Further progress is being made in training auditors and conducting awareness sessions across the country. More plantation areas are also being certified.

Why is this significant? Establishing a standard was an important first step, but significant measures are being taken to ensure there is the capacity for the MSPO to be implemented and verified in an efficient manner.

This means that it can be adopted by the market in a cost-effective way, adding to the growing sense that it will play a major role in the future of palm oil certification.

Editorial - Palm Oil

This development of capacity on the ground is essential. Its absence would be akin to a government setting safety standards for vehicles, but not having the budget to let manufacturers and the public know of the changes, or to deploy an agency to enforce compliance.

And if safety standards are too strict, it would not improve the functioning of the transportation system. Most vehicles on the road would not meet these standards. Those that do, would be beyond the reach of most consumers.

This is precisely what gives MSPO a point of difference with the private-sector initiative that is the Roundtable for Sustainable Palm Oil (RSPO). Simply, it is the ability to have a large number of producers meet a broad range of standards that provide an assurance of sustainability.

The RSPO is an important and valuable player in palm oil certification, but its standard has at times proven to be simply too broad and too expensive for most small farmers to meet.

Pressure on palm oil
In this regard, too, the pressure on the palm oil supply chain to meet certification standards – and a specific standard at that – is unusual. There are few other commodities where this occurs.

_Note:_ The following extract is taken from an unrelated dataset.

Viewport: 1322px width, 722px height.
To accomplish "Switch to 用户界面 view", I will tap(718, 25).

Rice, for example, does not have any such standard, even with its relatively large greenhouse gas footprint because of methane emissions associated with wet rice farming. Consider the outcry around the world if small rice farmers were forced to meet demanding environmental standards that potentially affect their income and livelihood.

Some standards exist for coffee, such as Fair Trade and Rainforest Alliance certification, but the uptake for both is relatively small and mainly confined to Western consumer markets. There is a general acceptance of specialty coffees to meet demand based on taste – and that is the overriding factor in coffee production.

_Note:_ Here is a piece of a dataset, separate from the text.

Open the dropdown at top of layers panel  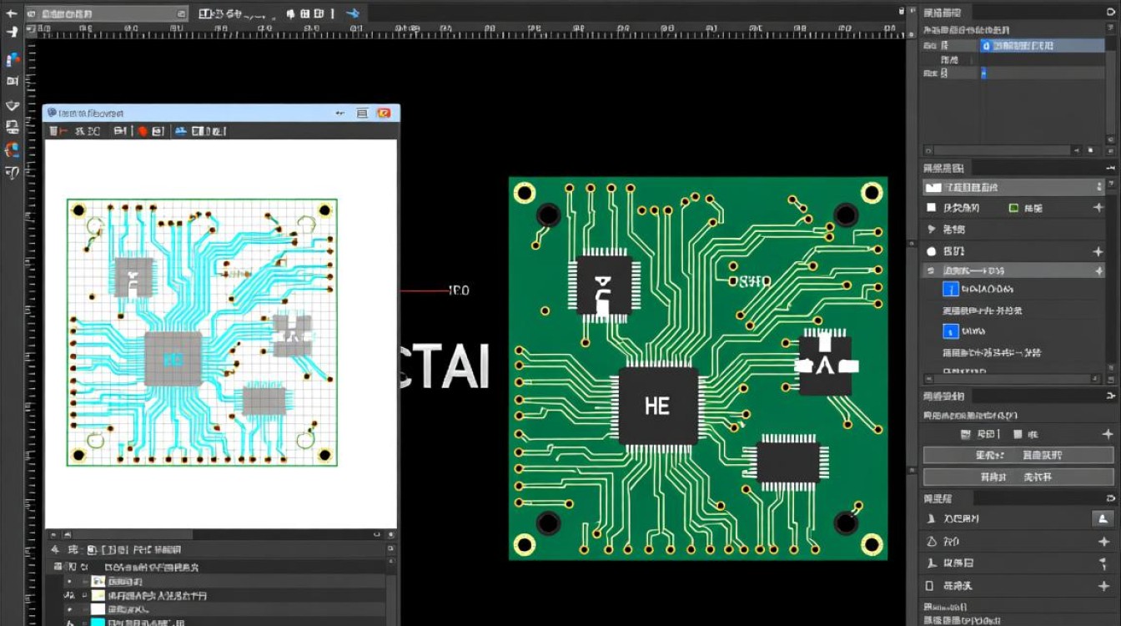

Regardless of the reasons for the pressure on the palm oil industry to adopt standards in production, there is no reason to consider that it will go away. It is effectively the expression of an activist-driven desire in Western markets for assurance that products be produced in a certain way.

But what happens when those standards don’t exist or those standards are too expensive for most producers?

What the MSPO represents

Editorial - Palm Fruit

There has to be a level of realism and consensus in the construction of standards. That is why national standards – such as the MSPO – go through a lengthy procedure that adheres to international norms in standard setting. This avoids standards heading into a world of ideal benchmarks and procedures that are not practical for most participants.

So, the MSPO effectively represents two things.

First, it represents the fact that certification for palm oil is maturing and consolidating. The RSPO has not been around for particularly long in the grand scheme of things. But it serves a particular market and a particular need, and it does it well.

Other benchmarks – such that of the Palm Oil Innovation Group (POIG) and Golden Agri-Resources Ltd (GAR) on High Carbon Stock (HCS) – are emerging. POIG suits a certain number of companies that are able to take that leap; GAR’s HCS suits itself and other large vertically integrated producers. The MSPO similarly suits the Malaysian industry and specific national conditions.

Second, MSPO represents the qualitative difference between palm oil from Malaysia and the output of other producer-countries. Just as there is a level of quality assurance that can be seen in, say, Australian beef, Japanese manufacturing and American innovation, there is a level of assurance in what can only be identified in the brand that is Malaysian palm oil.

This assurance extends from the well-recognised ‘Malaysian model’, underpinned by the idea that smallholders are benefiting from oil palm cultivation, and that high-quality downstream products are produced and marketed across the globe.